I think it was Julie who glares at me first. Oh well, I think, all is not lost yet. And the exchange continues (me first):

‘What do you do?’

‘We’re students.’

‘What do you do?’

‘Hispanic Studies.’ (mental rictus – what the hell was I going to do with that – ‘Isn’t that Jennifer Lopez doing well for herself?’ – I think not.)

‘Second year?’

‘How can you tell?’ (Oh don’t you know I know all and see all. My mystical Hex powers are infinite)

‘You have that world weary look.’ (Yes, that’s what I actually said, but come on - I was desperate. So desperate, the whole mystic powers stick was my back up).

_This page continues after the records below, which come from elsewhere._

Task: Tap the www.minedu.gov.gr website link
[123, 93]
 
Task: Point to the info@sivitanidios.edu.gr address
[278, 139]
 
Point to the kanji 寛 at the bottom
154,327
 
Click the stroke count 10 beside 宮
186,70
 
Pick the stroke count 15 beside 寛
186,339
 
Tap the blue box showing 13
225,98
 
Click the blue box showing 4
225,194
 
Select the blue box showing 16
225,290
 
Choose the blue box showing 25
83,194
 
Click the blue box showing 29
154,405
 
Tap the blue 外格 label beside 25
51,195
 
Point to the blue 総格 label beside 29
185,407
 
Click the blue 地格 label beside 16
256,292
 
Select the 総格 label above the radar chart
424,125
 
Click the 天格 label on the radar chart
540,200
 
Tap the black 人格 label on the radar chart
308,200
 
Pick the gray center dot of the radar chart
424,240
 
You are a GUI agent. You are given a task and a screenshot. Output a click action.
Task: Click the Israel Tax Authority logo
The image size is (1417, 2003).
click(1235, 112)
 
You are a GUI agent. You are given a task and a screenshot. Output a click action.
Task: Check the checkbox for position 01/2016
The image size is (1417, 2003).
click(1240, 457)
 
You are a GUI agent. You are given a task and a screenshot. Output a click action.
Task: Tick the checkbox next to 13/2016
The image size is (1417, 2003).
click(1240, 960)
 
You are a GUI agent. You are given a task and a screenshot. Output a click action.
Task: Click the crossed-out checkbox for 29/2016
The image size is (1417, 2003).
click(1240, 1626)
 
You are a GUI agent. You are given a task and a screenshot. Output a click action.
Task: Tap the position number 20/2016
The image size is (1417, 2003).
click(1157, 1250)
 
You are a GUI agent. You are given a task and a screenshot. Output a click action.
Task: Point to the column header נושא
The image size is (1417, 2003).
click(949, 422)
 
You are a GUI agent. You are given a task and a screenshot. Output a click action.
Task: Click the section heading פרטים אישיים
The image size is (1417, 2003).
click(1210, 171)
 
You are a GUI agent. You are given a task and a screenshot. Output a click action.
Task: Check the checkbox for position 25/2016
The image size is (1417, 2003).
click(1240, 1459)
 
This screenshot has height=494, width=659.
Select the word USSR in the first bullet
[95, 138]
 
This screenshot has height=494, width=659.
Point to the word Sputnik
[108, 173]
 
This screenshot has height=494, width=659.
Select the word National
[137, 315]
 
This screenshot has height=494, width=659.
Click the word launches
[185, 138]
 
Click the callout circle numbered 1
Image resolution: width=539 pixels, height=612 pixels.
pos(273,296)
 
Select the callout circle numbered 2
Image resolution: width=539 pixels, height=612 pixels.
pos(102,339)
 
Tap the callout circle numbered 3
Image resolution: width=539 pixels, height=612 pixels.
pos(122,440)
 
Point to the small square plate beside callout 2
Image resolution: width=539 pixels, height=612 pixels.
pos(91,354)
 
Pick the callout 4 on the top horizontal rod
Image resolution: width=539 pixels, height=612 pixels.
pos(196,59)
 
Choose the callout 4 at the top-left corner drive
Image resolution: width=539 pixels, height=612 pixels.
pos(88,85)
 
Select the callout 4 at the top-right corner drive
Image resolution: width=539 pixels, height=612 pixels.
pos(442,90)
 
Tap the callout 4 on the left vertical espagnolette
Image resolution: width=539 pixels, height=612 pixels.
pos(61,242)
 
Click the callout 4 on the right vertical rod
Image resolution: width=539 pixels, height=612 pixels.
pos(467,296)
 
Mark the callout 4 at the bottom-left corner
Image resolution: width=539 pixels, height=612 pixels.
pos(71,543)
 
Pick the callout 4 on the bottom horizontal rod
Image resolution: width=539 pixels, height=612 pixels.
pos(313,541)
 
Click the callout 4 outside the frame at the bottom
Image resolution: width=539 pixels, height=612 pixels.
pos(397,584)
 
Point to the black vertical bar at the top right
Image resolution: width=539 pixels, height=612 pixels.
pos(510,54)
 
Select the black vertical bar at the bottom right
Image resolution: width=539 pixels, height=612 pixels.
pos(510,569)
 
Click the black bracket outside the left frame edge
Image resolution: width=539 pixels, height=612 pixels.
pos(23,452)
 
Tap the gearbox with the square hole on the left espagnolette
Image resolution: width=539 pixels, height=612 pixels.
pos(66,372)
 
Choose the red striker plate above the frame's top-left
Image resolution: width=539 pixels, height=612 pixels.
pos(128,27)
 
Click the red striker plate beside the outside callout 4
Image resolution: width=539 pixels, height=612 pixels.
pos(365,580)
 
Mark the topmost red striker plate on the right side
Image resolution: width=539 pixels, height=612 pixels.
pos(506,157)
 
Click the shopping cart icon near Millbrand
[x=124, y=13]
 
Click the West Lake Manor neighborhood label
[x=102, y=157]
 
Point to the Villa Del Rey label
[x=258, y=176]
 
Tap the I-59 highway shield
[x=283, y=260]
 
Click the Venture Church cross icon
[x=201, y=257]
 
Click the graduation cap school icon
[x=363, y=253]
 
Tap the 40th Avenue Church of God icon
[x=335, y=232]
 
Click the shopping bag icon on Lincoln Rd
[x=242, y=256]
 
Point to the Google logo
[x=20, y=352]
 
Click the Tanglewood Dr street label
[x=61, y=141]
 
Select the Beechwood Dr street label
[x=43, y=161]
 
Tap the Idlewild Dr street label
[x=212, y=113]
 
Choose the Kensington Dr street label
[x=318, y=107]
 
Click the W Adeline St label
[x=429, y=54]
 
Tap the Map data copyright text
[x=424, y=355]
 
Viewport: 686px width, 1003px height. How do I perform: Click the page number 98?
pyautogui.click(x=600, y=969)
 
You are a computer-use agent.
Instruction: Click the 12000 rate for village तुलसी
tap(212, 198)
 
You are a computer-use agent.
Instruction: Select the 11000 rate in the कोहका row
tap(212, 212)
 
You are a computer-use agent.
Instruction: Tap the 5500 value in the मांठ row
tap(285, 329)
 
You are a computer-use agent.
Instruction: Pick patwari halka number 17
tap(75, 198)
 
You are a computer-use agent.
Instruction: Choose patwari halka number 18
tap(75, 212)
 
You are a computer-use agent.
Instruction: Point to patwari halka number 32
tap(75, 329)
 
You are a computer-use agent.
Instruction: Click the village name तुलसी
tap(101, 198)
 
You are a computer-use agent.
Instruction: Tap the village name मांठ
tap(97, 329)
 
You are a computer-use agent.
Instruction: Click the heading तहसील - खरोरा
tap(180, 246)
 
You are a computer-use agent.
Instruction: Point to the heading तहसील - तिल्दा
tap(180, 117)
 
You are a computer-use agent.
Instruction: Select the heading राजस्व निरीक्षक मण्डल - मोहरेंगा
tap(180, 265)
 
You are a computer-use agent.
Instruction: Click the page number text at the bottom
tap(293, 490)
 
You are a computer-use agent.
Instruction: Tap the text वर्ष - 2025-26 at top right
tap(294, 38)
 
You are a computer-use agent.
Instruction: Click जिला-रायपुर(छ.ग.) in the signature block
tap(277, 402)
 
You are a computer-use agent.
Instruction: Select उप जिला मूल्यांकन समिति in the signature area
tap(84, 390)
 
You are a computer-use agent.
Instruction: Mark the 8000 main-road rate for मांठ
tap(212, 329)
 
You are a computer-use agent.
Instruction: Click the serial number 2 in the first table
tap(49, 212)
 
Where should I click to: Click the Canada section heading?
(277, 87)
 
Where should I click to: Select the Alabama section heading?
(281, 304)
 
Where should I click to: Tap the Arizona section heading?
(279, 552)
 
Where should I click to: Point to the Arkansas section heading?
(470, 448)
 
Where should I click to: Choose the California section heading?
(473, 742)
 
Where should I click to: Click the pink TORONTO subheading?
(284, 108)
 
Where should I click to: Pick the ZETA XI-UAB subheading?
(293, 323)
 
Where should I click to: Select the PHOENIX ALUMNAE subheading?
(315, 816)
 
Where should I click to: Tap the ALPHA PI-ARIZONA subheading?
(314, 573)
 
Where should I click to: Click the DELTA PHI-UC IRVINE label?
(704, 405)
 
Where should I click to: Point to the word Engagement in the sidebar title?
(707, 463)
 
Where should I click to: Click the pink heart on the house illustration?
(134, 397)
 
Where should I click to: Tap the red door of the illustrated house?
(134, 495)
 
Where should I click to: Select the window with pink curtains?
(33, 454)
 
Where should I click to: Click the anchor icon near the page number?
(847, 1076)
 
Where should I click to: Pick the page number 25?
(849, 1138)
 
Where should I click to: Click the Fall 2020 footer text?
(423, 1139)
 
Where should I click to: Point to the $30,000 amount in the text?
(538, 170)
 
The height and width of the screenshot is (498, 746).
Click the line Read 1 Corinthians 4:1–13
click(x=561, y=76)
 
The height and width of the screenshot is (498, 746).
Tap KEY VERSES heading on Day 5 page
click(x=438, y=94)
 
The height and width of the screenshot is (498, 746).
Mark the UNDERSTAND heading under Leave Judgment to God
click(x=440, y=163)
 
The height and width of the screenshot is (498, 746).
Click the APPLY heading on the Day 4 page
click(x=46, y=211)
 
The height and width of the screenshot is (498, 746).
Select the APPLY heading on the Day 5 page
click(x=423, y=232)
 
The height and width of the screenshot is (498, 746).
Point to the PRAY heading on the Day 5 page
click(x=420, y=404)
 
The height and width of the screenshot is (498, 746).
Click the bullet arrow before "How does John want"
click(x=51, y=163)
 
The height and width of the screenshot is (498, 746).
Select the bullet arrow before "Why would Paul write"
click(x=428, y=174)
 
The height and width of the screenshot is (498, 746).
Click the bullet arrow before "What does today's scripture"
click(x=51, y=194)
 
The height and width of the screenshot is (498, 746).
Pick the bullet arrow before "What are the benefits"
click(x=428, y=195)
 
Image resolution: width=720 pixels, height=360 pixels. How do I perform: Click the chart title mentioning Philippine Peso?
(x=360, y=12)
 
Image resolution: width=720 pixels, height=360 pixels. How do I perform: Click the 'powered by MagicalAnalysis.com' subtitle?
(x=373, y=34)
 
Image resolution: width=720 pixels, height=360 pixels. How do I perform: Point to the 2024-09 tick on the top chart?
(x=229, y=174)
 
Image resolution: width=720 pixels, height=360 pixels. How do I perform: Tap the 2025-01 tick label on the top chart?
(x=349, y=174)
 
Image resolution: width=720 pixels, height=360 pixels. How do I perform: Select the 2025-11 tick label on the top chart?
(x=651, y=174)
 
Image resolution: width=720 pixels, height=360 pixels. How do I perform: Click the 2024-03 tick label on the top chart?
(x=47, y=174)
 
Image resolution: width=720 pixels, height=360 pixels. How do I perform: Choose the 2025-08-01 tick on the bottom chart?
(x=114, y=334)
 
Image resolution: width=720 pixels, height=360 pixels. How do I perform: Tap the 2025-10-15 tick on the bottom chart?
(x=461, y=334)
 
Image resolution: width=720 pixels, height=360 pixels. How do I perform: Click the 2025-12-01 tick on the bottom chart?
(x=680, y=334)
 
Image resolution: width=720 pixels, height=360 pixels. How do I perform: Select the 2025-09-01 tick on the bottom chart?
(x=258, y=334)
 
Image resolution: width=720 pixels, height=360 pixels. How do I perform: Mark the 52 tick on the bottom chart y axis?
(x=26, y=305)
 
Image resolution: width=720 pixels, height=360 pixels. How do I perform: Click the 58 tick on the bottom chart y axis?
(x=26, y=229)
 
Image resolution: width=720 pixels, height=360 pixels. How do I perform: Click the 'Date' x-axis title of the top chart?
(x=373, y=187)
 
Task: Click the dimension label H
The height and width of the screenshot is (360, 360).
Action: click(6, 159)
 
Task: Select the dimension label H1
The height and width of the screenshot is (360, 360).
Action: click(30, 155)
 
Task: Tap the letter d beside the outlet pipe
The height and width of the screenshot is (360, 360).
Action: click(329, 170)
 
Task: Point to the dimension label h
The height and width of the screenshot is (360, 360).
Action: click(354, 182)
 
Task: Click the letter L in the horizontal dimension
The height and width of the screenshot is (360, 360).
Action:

So then we sit there. Julie nervously comments on the how she likes the décor. I ask her if she could live with it at home. She carries on talking but suddenly I’m in the Seinfeld mumbling episode, nodding along without a clue what she’s saying. Sally leaves. Julie says she’ll stick around and keep me company. We sit some more. I start to blabber about a friend whose got minimalist décor in his flat. She seems vaguely interested. I continue. There is no friend of course. I stole him from an interior design programme from about six months ago. Another friend arrives wondering who the hell I am. She starts getting interested about this none conversation I’m having about this fictional friend. My hands get clammy. Finally they ask me what I do. There is a brief exchange about an exhibition I thought was dull but they thought was ‘Top’. Then I use my sucker punch secret weapon:

‘I’m a writer. I write.’

They both perk up, and ask ‘Had anything produced?’

‘Not yet.’

I don’t think I’ve seen a droop in interest as quick before. Within moments they’re at the bar desperately trying cocktails.

I get up and leave.

The moral being if you’ve got to one of these things, take a friend, that way, if you’re going to be boring, you can be bored together.